研究团队采用多组学联用策略展开探索：通过ALG-1免疫沉淀结合质谱分析（IP-MS）鉴定出DPF-3为ALG-1新型互作蛋白；利用CRISPR-Cas9构建dpf-3敲除株与alg-1功能缺失株的复合突变体；采用小RNA测序和RT-qPCR分析miRNA及其靶标表达谱；结合TAILS（末端胺同位素标记）技术和LC-MS/MS检测ALG-2蛋白N端加工；开发V5标签内源标记ALG-2系统研究蛋白互作；建立2'-O-甲基化pull-down技术特异性富集let-7和miR-77 miRISC复合物。

"DPF-3是ALG-1的物理和遗传互作因子"部分揭示，IP-MS分析在ALG-1复合物中意外捕获到DPF-3，且该互作不依赖RNA存在。遗传学实验显示，dpf-3缺失可显著挽救alg-1突变体的三大典型表型：体壁细胞增殖异常、角质层alae结构缺陷和成虫期外阴爆裂，证实二者存在功能关联。

"DPF-3缺失恢复alg-1功能缺失动物的正常miRNA抑制"章节通过小RNA测序发现，dpf-3;alg-1双突变体中73.3%在alg-1单突变中失调的miRNA恢复至野生型水平。特别是let-7家族成员及其靶基因（DAF-12和HBL-1）的表达调控在双突变体中完全恢复正常，说明DPF-3缺失能重建有效的miRNA介导基因沉默。

"DPF-3耗竭增加ALG-2功能性miRISC"部分展示关键机制：Western blot显示双突变体ALG-2蛋白水平显著升高；特异性miRISC纯化实验证实let-7和miR-77与ALG-2的结合增强。ALG-2 RNAi实验证明该蛋白对表型挽救不可或缺，而dpf-3与alg-2双突变未显示协同效应，表明DPF-3的调控具有ALG-1依赖性。

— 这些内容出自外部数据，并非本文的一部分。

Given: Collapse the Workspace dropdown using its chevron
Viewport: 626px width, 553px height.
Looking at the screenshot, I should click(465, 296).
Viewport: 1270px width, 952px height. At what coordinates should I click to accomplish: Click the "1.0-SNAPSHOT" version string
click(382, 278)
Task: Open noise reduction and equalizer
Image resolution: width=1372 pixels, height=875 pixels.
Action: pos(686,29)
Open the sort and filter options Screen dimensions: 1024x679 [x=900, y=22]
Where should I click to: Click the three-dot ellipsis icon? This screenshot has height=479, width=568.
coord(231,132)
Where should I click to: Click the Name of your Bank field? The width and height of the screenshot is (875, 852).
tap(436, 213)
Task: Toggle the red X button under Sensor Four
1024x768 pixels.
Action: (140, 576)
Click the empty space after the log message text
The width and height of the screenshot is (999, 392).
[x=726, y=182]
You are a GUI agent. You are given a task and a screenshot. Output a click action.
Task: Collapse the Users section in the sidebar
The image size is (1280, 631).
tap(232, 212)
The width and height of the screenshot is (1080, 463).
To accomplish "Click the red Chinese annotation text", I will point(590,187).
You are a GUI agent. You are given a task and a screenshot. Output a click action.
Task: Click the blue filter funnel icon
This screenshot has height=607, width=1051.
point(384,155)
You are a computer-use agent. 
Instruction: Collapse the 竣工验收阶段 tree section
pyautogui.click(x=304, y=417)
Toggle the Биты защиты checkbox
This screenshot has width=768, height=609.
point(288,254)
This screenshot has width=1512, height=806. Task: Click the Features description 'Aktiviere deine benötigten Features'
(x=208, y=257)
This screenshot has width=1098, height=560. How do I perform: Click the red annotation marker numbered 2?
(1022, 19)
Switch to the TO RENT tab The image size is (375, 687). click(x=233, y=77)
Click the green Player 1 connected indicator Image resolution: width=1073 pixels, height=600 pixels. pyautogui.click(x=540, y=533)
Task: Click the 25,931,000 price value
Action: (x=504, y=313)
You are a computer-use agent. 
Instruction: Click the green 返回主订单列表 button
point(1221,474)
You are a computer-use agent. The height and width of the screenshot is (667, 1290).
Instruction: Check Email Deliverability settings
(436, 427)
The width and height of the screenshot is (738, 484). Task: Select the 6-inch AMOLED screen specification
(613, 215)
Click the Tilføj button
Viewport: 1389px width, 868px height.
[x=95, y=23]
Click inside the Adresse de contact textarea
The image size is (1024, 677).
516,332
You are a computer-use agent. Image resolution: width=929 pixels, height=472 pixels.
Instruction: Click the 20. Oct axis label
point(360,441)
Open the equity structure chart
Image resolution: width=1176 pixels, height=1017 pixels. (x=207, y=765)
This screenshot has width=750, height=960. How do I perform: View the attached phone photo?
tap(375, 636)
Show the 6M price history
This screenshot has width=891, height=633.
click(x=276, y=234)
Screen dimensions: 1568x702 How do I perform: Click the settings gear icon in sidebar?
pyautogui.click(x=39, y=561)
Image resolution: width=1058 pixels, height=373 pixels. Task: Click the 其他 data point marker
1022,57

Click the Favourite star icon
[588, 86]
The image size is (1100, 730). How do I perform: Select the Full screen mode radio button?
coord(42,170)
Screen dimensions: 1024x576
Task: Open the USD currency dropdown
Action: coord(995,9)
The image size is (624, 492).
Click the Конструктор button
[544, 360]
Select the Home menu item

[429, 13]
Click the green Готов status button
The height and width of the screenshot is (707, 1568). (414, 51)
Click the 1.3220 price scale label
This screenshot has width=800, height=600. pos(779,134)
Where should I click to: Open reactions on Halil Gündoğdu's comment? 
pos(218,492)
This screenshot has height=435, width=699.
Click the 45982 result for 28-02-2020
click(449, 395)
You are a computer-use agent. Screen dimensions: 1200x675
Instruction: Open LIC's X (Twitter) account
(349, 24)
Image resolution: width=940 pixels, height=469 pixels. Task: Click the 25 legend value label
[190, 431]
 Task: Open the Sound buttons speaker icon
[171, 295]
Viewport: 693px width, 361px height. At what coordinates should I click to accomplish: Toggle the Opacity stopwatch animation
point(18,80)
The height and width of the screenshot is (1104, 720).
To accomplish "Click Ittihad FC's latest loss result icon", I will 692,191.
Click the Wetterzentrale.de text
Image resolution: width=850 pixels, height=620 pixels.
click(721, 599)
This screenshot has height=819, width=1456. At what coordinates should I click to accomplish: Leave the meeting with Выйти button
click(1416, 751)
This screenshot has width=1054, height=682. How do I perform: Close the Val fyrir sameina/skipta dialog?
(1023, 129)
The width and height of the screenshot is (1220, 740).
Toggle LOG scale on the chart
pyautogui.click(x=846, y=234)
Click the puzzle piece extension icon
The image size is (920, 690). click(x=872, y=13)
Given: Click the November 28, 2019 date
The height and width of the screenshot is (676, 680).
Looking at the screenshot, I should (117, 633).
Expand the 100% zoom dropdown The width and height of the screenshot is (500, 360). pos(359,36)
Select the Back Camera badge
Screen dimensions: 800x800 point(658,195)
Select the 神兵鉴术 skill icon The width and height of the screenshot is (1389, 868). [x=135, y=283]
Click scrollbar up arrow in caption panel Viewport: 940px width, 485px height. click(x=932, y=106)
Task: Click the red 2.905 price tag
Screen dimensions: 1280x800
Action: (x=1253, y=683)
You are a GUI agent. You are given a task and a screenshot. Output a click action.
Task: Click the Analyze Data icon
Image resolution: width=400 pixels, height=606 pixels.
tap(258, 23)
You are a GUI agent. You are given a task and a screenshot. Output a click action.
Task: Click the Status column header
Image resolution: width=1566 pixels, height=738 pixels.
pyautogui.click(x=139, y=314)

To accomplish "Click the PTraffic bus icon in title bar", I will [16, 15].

关于"DPF-3二肽酶活性不参与ALG-2调控"的发现尤为意外：虽然体外实验证实DPF-3能切割ALG-2 N端二肽（需Pro位于第二位），但体内实验显示催化突变体DPF-3(S784A)和ALG-2 Pro突变体均不能重现dpf-3缺失的表型挽救效果。TAILS分析也未检测到内源性ALG-2 N端加工，暗示DPF-3可能通过非催化机制调控ALG-2。

后续研究发现"DPF-3不与ALG-2稳定结合"。通过巧妙设计V5标签内源标记ALG-2（避开N端干扰），免疫共沉淀结合质谱分析证实DPF-3仅与ALG-1形成稳定复合物。这一结果解释了为何DPF-3对ALG-2的调控需要alg-1缺失的背景。

最终，"alg-1(gk214)背景下DPF-3缺失导致ALG-2 mRNA增加"揭示了转录水平调控机制：RT-qPCR显示双突变体ALG-2前体mRNA增加1.5倍，成熟mRNA水平相应提升。这种效应具有基因特异性，暗示DPF-3可能通过间接调控RNA加工因子影响ALG-2表达。

这项研究构建了全新的调控模型：在正常情况下，DPF-3通过与ALG-1互作维持miRNA通路稳态；当ALG-1缺失时，DPF-3限制ALG-2 mRNA加工从而抑制其补偿功能；去除DPF-3则解除这种抑制，使ALG-2通过增加表达和miRISC组装来完全补偿ALG-1缺失。该发现不仅阐明了多AGO系统中功能补偿的分子开关，更暗示哺乳动物DPP8/9可能具有类似调控功能。鉴于DPP家族在肿瘤和免疫中的重要作用，这项研究为相关疾病治疗提供了新的靶点思路。